José Pedro Aguiar-Branco propose ensuite une méthodologie concrète pour « garantir l’efficacité de la réunion ».
« Chaque participant devra effectuer une intervention, ne dépassant pas dix minutes. Au cours de cette intervention, chaque participant devra présenter cinq propositions qu’il considère prioritaires pour l’amélioration du système judiciaire portugais. Et chaque participant pourra fournir du matériel de support lié aux propositions présentées », est-il ajouté.
Dans diverses interventions publiques, José Pedro Aguiar-Branco, ancien ministre de la Justice, a insisté sur l’urgence d’une réforme de ce secteur, signalant notamment que « le monde a changé, mais le système judiciaire pas autant que nécessaire ».
« Au fil des ans, il y a eu d’innombrables opportunités de réformer la Justice. Innombrables. Et nous le savons tous. Ce que nous ne savons pas, c’est combien d’autres opportunités nous aurons », a-t-il observé dans le discours qu’il a prononcé à l’ouverture de l’année judiciaire, lorsqu’il a lancé cette réunion.
Il a ensuite terminé par un avertissement : « Combien de fois allons-nous pouvoir nous permettre de ne pas agir, de laisser la tâche aux générations futures. Dans le monde entier, les vents sont clairs : Qui ne réforme pas est réformé, qui ne transforme pas est transformé, qui ne présente pas de solutions devient une partie du problème ».
Lors de la séance d’ouverture, la ministre de la Justice, Rita Alarcão Júdice, prendra la parole après une brève intervention du président de l’Assemblée de la République.
L’écoutent le leader parlementaire du PSD, Hugo Soares, les députés Nuno Gabriel (Chega) Pedro Delgado Alves (PS), Rui Rocha (Iniciativa Liberal), Paulo Muacho (Livre), la présidente du groupe parlementaire du PCP, Paula Santos, des représentants du CDS, JPP, PAN et BE, ainsi que des membres de la Commission des affaires constitutionnelles.
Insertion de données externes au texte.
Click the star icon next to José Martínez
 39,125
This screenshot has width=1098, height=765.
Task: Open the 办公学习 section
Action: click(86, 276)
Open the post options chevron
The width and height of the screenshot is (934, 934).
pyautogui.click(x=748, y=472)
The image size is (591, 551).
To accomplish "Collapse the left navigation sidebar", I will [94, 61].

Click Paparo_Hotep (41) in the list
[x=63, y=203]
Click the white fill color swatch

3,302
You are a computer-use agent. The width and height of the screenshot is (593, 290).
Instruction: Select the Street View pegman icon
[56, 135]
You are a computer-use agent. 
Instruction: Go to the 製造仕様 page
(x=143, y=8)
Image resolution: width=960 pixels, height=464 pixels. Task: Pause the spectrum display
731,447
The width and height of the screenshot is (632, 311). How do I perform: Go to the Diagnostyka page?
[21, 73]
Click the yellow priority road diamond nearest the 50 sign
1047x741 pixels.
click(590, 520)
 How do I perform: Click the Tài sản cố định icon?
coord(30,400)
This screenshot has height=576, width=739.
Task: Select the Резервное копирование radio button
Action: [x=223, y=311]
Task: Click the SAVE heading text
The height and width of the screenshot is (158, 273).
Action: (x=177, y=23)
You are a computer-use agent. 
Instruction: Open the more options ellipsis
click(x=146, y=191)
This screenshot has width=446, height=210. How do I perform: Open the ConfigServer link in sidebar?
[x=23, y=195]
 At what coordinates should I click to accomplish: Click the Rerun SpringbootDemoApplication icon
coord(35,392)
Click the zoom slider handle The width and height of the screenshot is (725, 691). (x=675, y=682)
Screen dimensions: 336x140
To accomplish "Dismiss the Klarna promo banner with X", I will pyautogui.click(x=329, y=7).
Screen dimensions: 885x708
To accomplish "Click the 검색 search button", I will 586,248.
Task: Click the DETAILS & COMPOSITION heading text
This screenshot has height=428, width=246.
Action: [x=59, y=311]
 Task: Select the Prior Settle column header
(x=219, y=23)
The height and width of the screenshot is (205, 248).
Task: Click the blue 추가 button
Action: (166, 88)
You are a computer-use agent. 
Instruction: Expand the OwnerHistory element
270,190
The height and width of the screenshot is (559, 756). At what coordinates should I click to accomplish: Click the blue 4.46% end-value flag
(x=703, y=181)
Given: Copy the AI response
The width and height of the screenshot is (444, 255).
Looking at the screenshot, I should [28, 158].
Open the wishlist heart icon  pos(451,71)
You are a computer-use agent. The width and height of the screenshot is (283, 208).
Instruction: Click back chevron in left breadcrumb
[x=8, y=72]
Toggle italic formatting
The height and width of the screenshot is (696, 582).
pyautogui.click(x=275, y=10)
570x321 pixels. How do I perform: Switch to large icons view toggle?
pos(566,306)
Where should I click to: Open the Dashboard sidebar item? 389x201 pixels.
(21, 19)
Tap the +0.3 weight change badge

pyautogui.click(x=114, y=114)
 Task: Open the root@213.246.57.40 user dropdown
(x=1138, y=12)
Parmi les invités figurent les présidents de la Cour suprême – Président, João Cura Mariano, et de la Cour suprême administrative, le juge conseiller Pedro Vergueiro, le procureur général de la République, Amadeu Guerra, la médiatrice adjointe de la Justice, Estrela Chaby, ainsi que les bâtonniers de l’Ordre des avocats, João Massano, de l’Ordre des solliciteurs et agents d’exécution, Anabela Veloso, et de l’Ordre des notaires, Jorge Batista da Silva.
Dans la Salle du Sénat, sont également attendus le président de l’Association syndicale des juges portugais, Nuno Matos, la secrétaire générale de l’ASJP, Margarida Reis, et le secrétaire général du Syndicat des magistrats du ministère public, Carlos José do Nascimento Teixeira.
La réunion devrait encore compter sur la participation de représentants du Syndicat des officiers de justice et du président du Syndicat des personnels judiciaires, Regina Maria de Almeida Soares.